- Firuz Kandeh-ye Sofla Location within Iran
- Coordinates: 36°38′46″N 53°04′38″E﻿ / ﻿36.64611°N 53.07722°E
- Country: Iran
- Province: Mazandaran
- County: Sari
- District: Rudpey
- Rural District: Rudpey-ye Sharqi

Population (2016)
- • Total: 1,251
- Time zone: UTC+3:30 (IRST)

= Firuz Kandeh-ye Sofla =

Village in Mazandaran province, Iran

Firuz Kandeh-ye Sofla (فيروزكنده سفلی) (Note: Also romanized as Fīrūz Kandeh-ye Soflá; also known as Fīrūz Kandeh-ye Pā’īn and Pā’īn Maḩalleh-ye Fīrūz Kandeh) is a village in Rudpey-ye Sharqi Rural District (Note: Formerly Rudpey Rural District and Rudpey-ye Jonubi Rural District) of Rudpey District in Sari County, Mazandaran province, Iran.

==Demographics==
===Population===
At the time of the 2006 National Census, the village's population was 1,150 in 297 households, when it was in Rudpey-ye Jonubi Rural District (Note: Formerly Rudpey Rural District) of the Central District.
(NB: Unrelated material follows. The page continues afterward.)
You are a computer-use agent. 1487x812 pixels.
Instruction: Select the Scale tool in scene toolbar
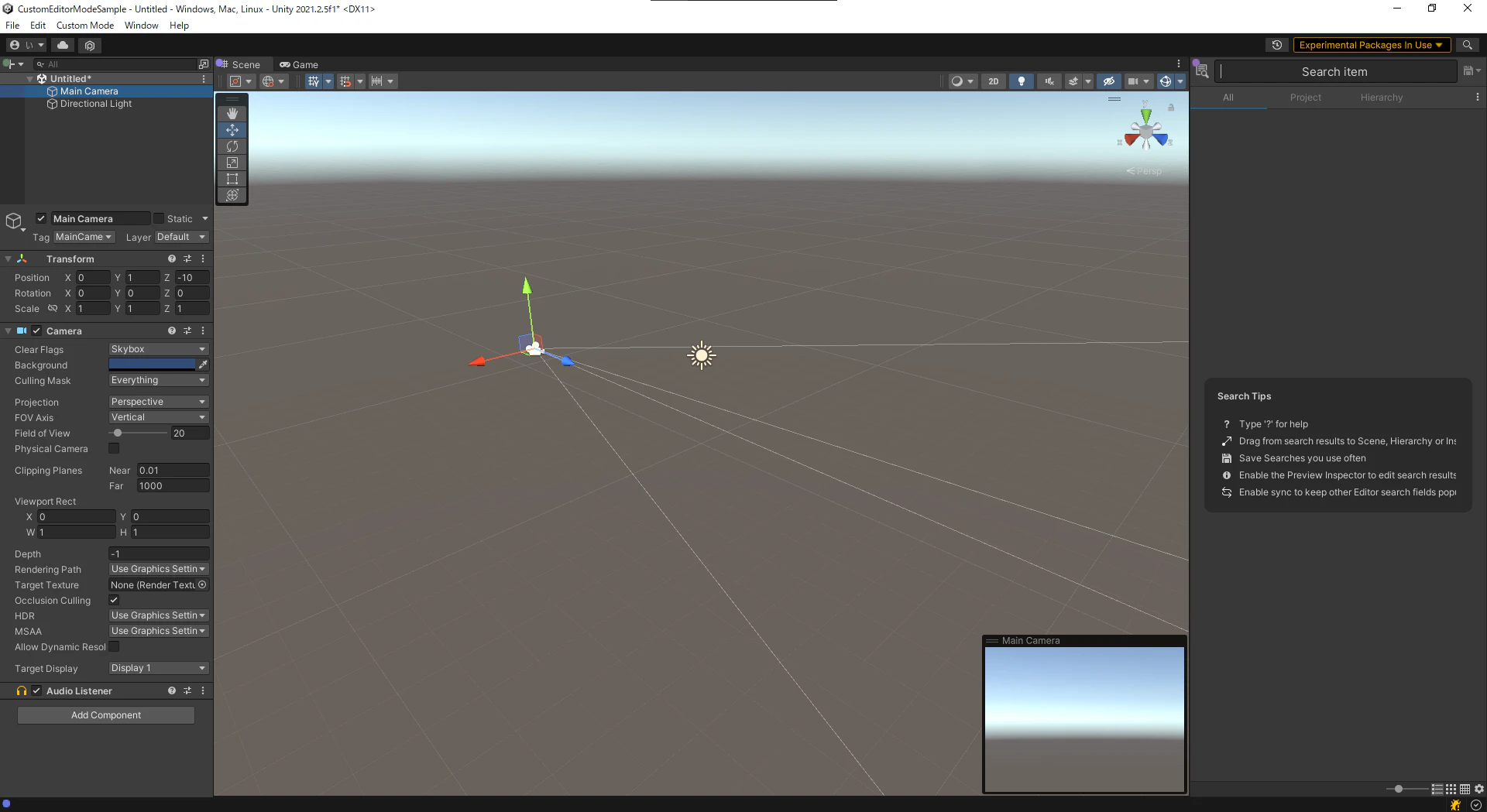coord(232,163)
The following census in 2011 counted 1,111 people in 356 households, by which time the rural district had been separated from the district in the formation of Rudpey District. The 2016 census measured the population of the village as 1,251 people in 377 households, when its rural district had been renamed Rudpey-ye Sharqi Rural District.